European court upholds food supplement restrictions

The European Union’s high court today upheld proposed restrictions on the sale of food supplements, despite objections from trade organisations that claimed the rules would ban popular vitamin pills.

The European Union’s high court today upheld proposed restrictions on the sale of food supplements, despite objections from trade organisations that claimed the rules would ban popular vitamin pills.

The European Court of Justice said the EU law was ”appropriate for securing the free movement of food supplements and ensuring the protection of human health.”

The law setting up a “positive list” of food supplements approved for sale across the 25-nation EU is due to come into force on August 1. Food supplements excluded from the list will be prohibited.

Trade groups, led by the Alliance for Natural Health, had lobbied hard to overturn the legislation, claiming it would ban thousands of vitamin and mineral supplements.

However, the European Consumer’s Organisation welcomed the court ruling.

“We are pleased that the court rejected the misguided and unfounded attack by vested interests on the validity of the directive,” said Jim Murray, director of the organisation which represents 40 consumer groups in 28 European nations.

However, the European Commission, which drafted the law, said products submitted for approval before today would be allowed to stay on the market until at least 2009, unless the European Food Safety Authority rules them unsafe.

“It is not our aim to take products off the shelves,” said Philip Tod, EU spokesman for health and consumer protection. “It is our aim to make sure these products are safe.”

EU governments and the European Parliament approved the directive in 2002. The EU said the rules were needed for consumer protection and to provide common rules that would allow companies to sell supplements across the EU.

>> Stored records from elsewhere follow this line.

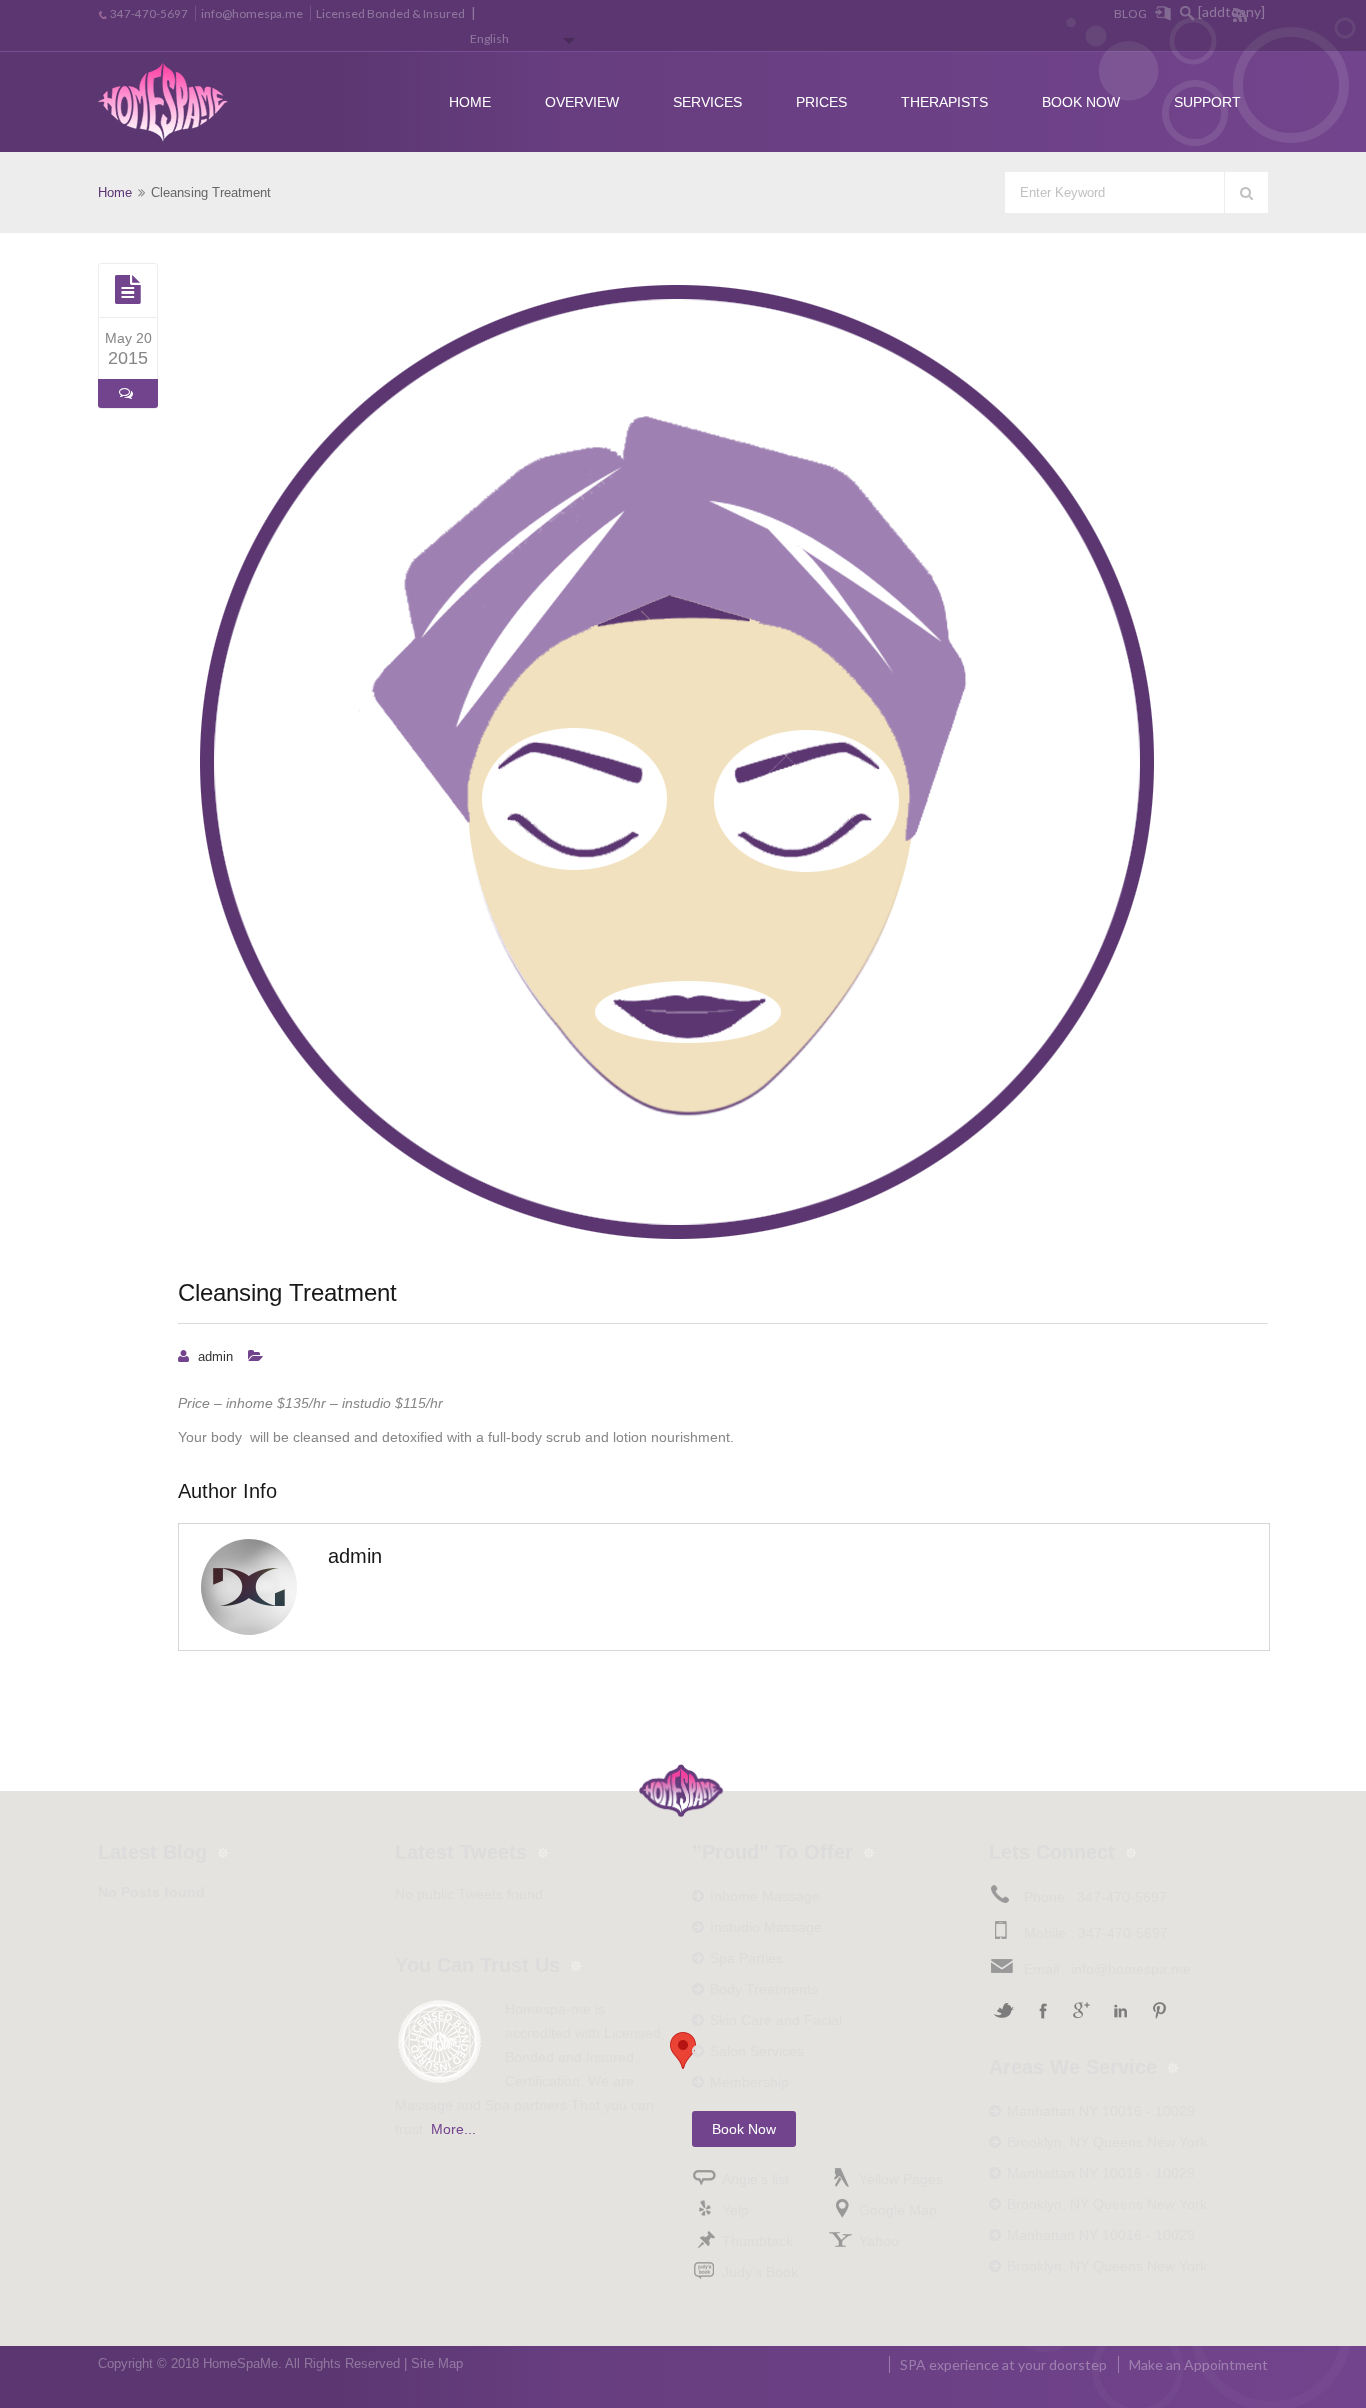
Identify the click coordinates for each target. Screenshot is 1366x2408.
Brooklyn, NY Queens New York (1107, 2142)
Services (707, 102)
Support (1207, 102)
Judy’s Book (760, 2272)
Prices (821, 102)
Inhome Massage (765, 1896)
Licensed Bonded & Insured (390, 13)
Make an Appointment (1198, 2364)
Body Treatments (764, 1989)
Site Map (437, 2363)
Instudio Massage (766, 1927)
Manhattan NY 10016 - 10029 (1101, 2111)
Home (470, 102)
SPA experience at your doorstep (1003, 2364)
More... (453, 2129)
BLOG (1130, 13)
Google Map (898, 2210)
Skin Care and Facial (776, 2020)
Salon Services (757, 2051)
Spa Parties (746, 1958)
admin (215, 1356)
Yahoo (879, 2241)
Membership (749, 2082)
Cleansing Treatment (287, 1292)
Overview (582, 102)
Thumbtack (757, 2241)
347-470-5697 (149, 13)
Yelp (735, 2210)
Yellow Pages (901, 2179)
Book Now (1081, 102)
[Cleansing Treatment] (128, 290)
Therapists (944, 102)
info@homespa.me (252, 13)
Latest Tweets (461, 1852)
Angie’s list (755, 2179)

“This is a directive designed to open the internal market and boost growth while ensuring a high level of protection of public health,” said EU Health Commissioner Markos Kyprianou.

Under the rules, only food supplement ingredients approved by the European Food Safety Authority will be authorised for sale.

The campaign to overturn the regulation has been particularly vocal in Britain, where the Alliance for Natural Health – a Europe-wide association of manufacturers, distributors and consumers – joined other groups in mounting a legal challenge.

Britain’s High Court referred the case to the European Court of Justice. Campaigners were encouraged in April when the court’s advocate general said the rules were disproportionate and violated some basic legal principles.

However the full court said “certain restrictions can be justified by the protection of public health.” Its statement added that the judges “considered the measures in question to be necessary and appropriate for the purpose of achieving that objective.”

The court did insist that procedures for rejecting a product from the approved list must be “consistent with the principles of sound administration and legal certainty.”

It said a product should be refused only “on the basis of a full risk assessment, established on the basis of the most reliable scientific data.”